■ **Work to be completed**: There is material below. Print exactly the lines starting at the line with "Open the iBatch dropdown" and ending at the line with "The height and width of the screenshot is (819, 1456).", ends included, and no others.

----------------

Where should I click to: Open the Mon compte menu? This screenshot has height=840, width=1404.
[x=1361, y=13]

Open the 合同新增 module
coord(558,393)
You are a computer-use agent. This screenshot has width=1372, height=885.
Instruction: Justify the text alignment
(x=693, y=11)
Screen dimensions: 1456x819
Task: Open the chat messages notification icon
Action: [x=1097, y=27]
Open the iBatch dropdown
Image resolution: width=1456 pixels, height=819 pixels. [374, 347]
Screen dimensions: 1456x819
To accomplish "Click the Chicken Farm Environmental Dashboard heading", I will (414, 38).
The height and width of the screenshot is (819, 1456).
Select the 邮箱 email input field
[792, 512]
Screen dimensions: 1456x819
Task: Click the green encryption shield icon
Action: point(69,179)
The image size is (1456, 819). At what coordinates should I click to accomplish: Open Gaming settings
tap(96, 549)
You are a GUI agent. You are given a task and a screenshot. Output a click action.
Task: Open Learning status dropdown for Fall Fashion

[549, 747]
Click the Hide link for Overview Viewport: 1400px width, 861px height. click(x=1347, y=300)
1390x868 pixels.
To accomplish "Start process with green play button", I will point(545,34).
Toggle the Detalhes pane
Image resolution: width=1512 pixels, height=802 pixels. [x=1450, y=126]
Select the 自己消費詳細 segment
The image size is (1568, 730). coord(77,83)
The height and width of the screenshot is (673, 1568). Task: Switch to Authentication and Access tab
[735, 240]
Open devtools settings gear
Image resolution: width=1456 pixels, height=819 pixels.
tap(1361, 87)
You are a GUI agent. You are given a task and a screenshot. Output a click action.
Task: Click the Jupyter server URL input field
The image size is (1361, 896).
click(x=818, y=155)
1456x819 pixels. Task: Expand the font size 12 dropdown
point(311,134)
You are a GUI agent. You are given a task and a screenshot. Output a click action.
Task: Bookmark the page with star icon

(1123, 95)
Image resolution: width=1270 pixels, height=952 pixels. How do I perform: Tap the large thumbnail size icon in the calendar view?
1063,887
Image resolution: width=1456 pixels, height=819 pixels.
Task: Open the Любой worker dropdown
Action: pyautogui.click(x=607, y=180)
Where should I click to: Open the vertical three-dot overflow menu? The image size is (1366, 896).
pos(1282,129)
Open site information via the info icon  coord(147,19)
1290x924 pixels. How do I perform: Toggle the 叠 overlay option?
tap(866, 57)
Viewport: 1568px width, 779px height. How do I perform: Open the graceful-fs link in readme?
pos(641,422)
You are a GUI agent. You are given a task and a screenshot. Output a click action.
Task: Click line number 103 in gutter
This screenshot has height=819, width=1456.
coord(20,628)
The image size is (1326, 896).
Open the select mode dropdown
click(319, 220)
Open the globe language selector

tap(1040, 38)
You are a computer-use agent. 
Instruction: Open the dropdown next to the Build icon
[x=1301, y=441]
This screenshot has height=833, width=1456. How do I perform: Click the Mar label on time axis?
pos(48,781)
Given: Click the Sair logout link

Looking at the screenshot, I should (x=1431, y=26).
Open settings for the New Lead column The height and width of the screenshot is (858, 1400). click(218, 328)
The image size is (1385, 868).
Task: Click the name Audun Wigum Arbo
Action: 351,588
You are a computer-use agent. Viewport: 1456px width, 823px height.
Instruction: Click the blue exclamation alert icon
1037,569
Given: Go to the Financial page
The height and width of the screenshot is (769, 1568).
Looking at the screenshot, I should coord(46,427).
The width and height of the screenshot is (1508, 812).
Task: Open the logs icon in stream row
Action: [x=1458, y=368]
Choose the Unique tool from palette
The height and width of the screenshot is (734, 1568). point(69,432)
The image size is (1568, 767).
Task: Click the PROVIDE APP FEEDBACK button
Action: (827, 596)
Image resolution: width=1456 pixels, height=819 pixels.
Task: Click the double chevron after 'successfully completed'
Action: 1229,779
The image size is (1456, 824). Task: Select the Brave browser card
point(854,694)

----------------

■ **Solution to this exercise**:
Open the iBatch dropdown
Image resolution: width=1456 pixels, height=819 pixels. [374, 347]
Screen dimensions: 1456x819
To accomplish "Click the Chicken Farm Environmental Dashboard heading", I will (414, 38).
The height and width of the screenshot is (819, 1456).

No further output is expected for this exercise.